The Sacred Heart Church  is a Roman Catholic church and parish  in Trott Street, Battersea,  South West London, that serves the Catholic community of Battersea and surrounding areas.

History
The church was designed by Frederick Walters in a late Norman style. It is built in red brick, with stone sills and some stone dressings entrance. The West Tower has an octagonal broached steeple. Inside, the ceiling is vaulted. The spire is copper clad.
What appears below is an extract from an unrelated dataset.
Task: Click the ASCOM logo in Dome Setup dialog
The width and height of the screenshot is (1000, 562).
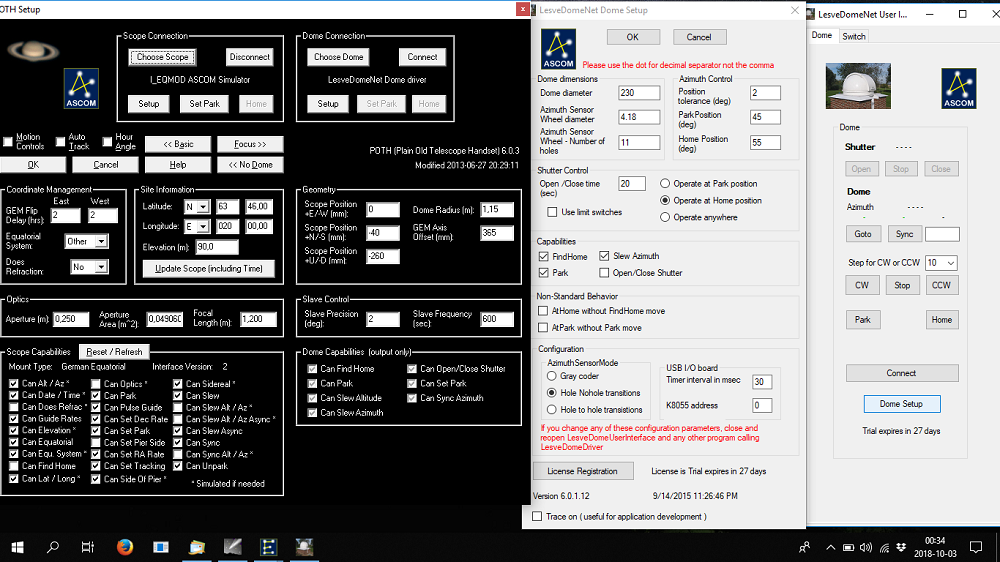Action: (x=558, y=48)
The church was founded by priests of the Salesians. In November 1887, Saint Don Bosco (1815–1888) sent 3 Salesians to Battersea to form the first UK Salesian community, at the invitation of Countess Georgiana de Stacpoole, a notable benefactress of the Salesians in Paris. A small iron church was built at first, funded by the Countess, but a larger congregation demanded a larger building. On 3 August 1892 Bishop Butt blessed the first stone of the present church, which was dedicated on 14–15 October 1893.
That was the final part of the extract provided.